Screenshot grounding data

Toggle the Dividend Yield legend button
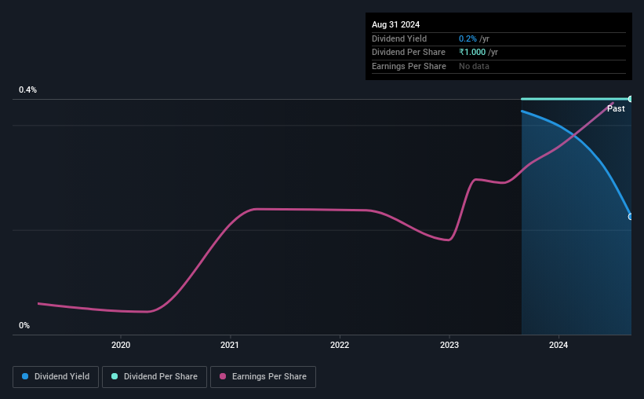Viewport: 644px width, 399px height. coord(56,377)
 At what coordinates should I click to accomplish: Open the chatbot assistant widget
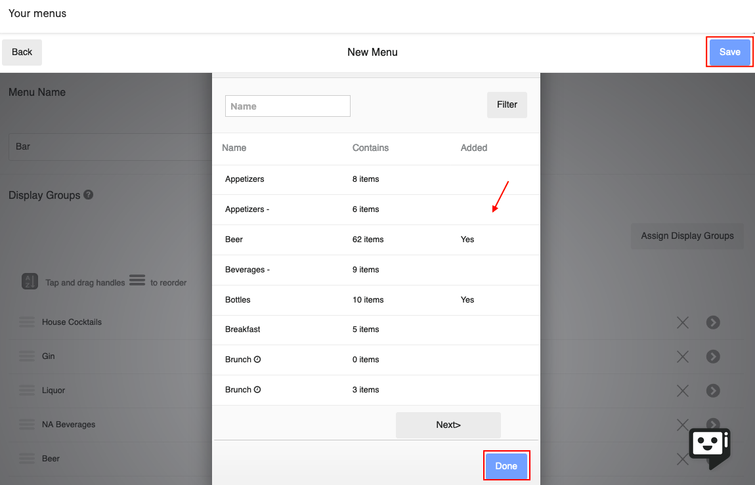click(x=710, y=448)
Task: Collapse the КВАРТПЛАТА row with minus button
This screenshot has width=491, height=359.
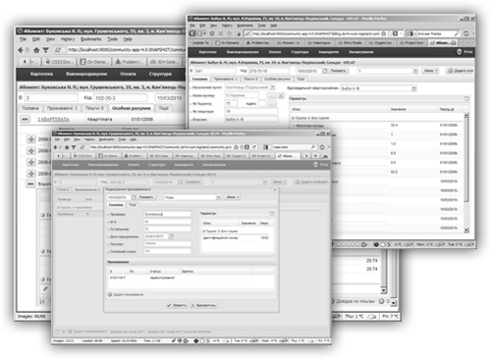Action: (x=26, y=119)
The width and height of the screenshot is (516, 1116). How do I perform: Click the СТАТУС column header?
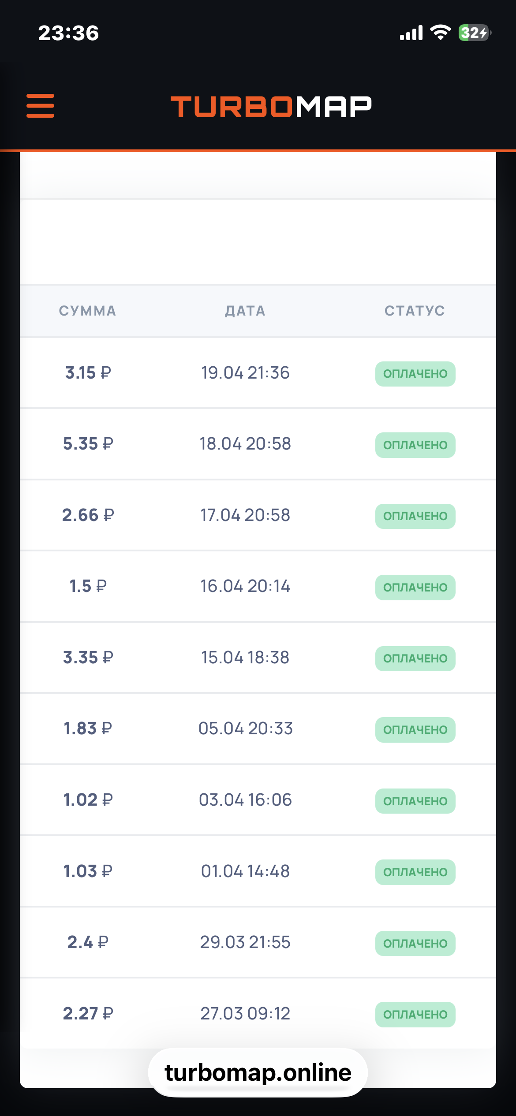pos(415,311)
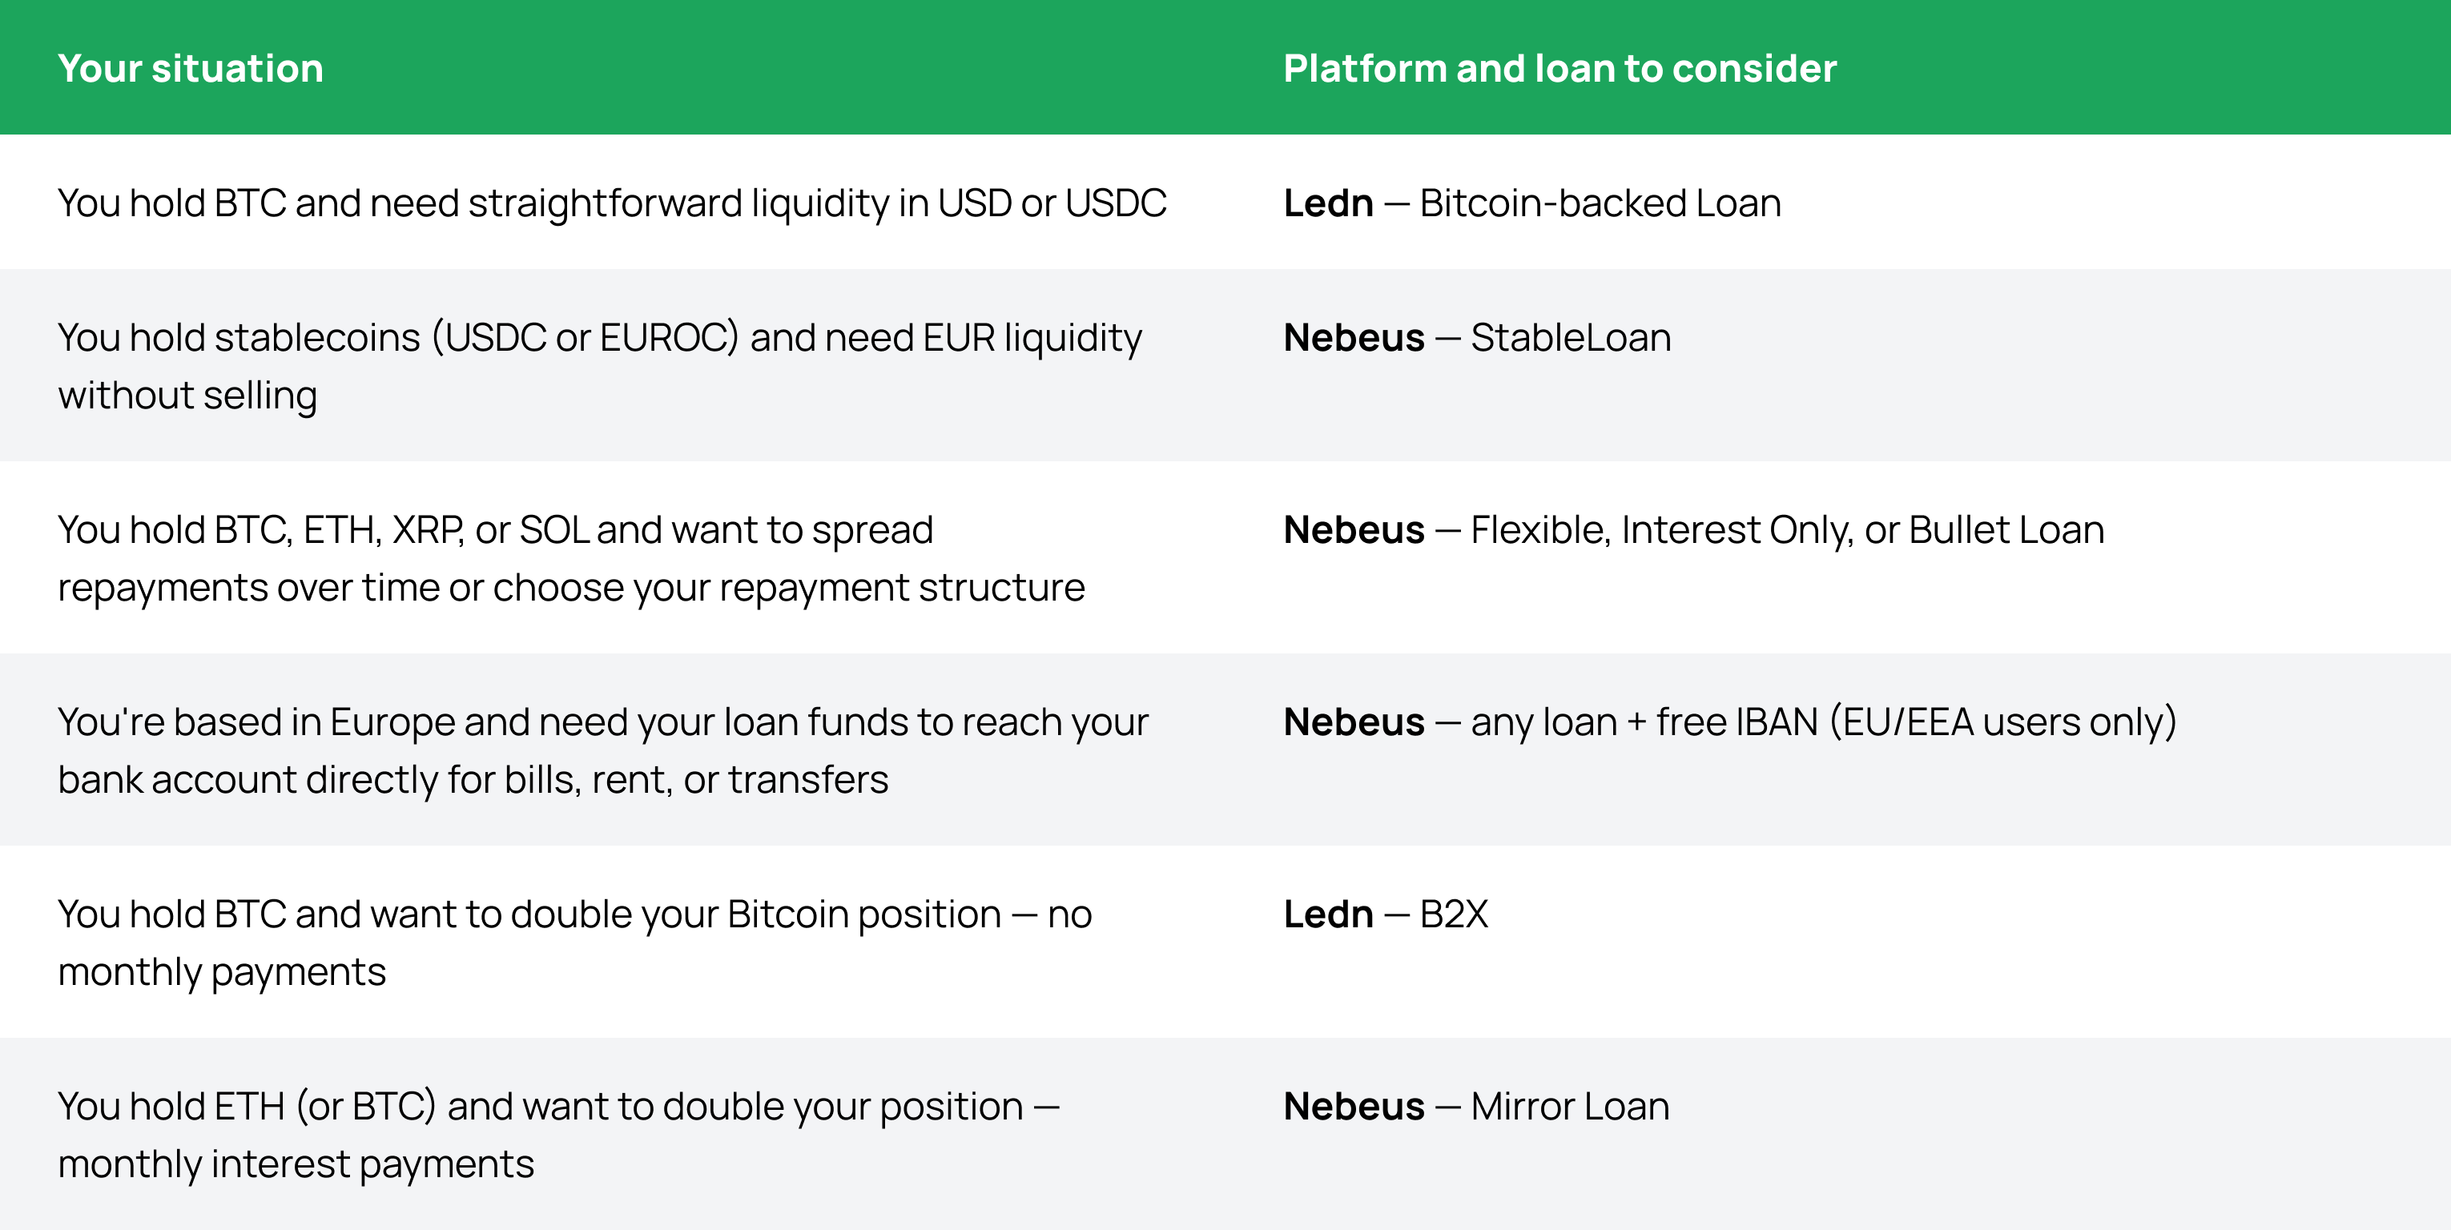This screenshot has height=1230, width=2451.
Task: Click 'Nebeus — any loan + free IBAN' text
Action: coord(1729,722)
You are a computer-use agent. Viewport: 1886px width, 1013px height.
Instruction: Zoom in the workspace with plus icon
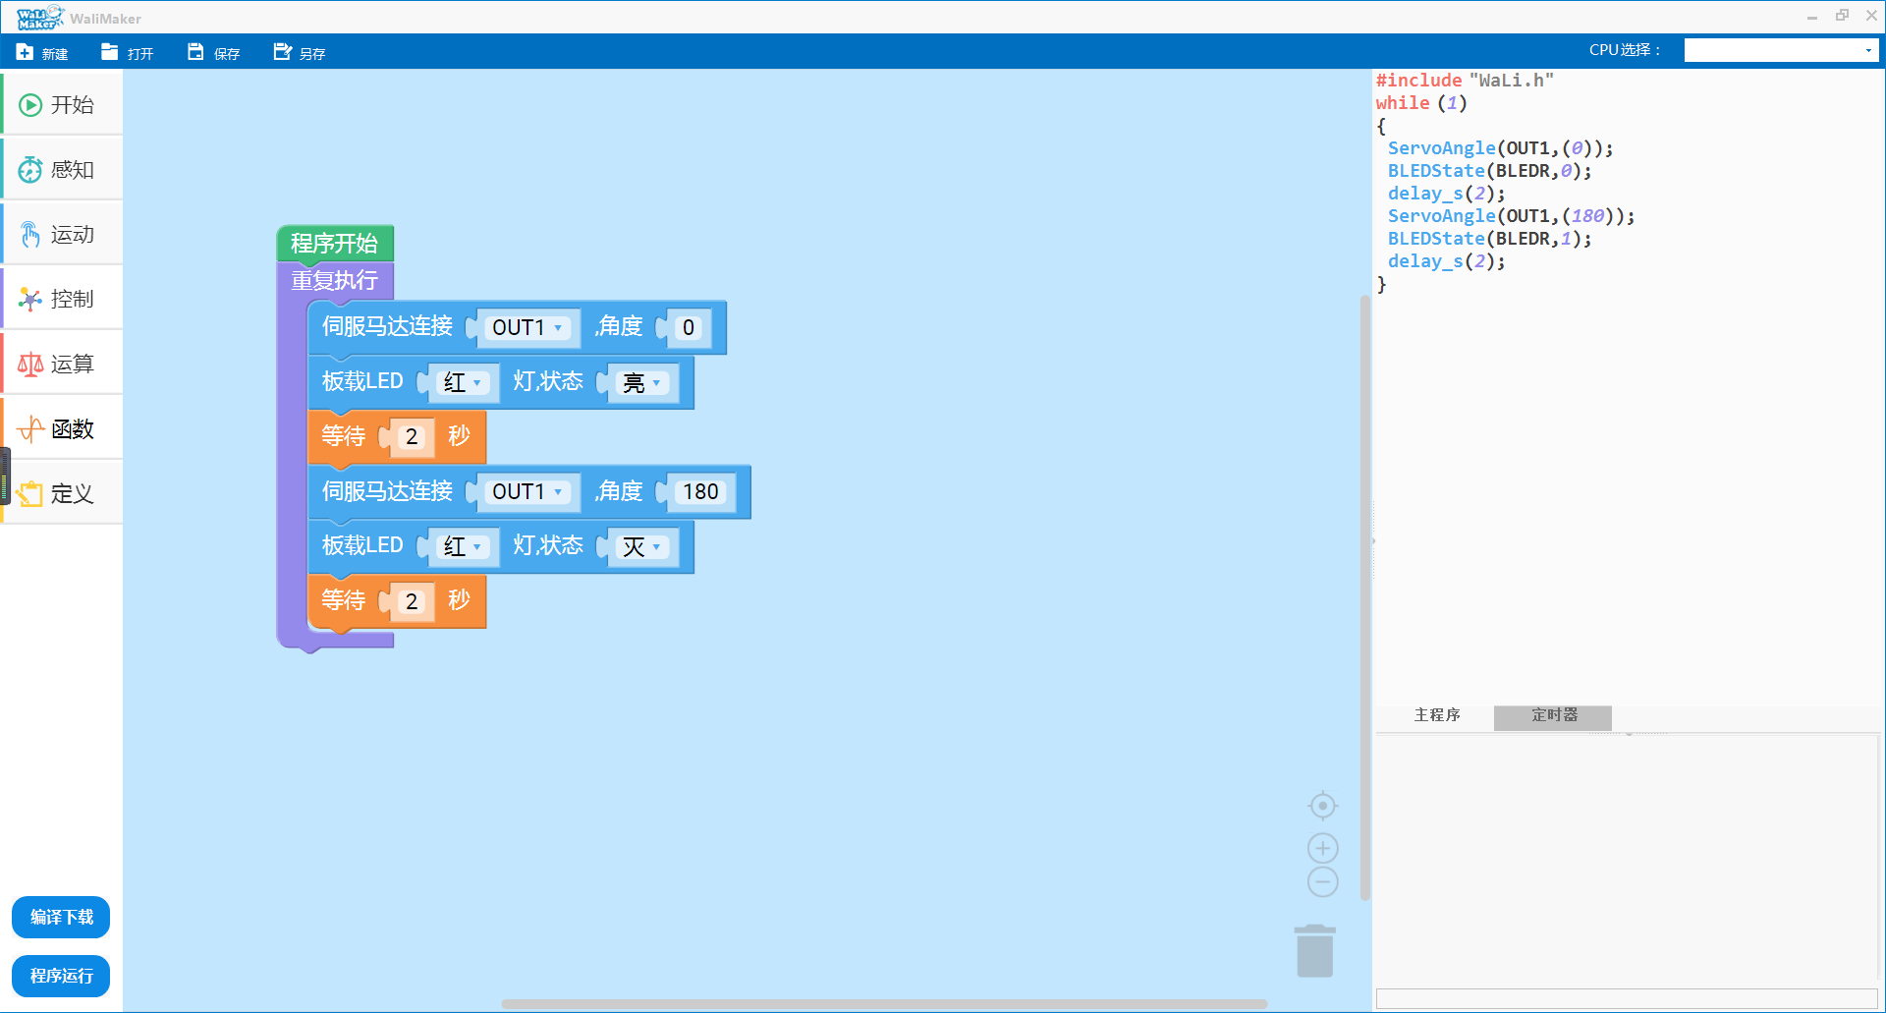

Exercise prompt
Would you restate all of the data above word for word, omitting the pictures?

The completed task
Toggle the Dividend Yield legend button
Viewport: 644px width, 399px height. coord(56,377)
 At what coordinates should I click to accomplish: Open the chatbot assistant widget
click(x=710, y=448)
Task: Collapse the КВАРТПЛАТА row with minus button
This screenshot has width=491, height=359.
Action: (x=26, y=119)
The width and height of the screenshot is (516, 1116). How do I perform: Click the СТАТУС column header?
pos(415,311)
This screenshot has height=1230, width=2451.
Task: Click 'Nebeus — any loan + free IBAN' text
Action: coord(1729,722)
You are a computer-use agent. Viewport: 1886px width, 1013px height.
Instruction: Zoom in the workspace with plus icon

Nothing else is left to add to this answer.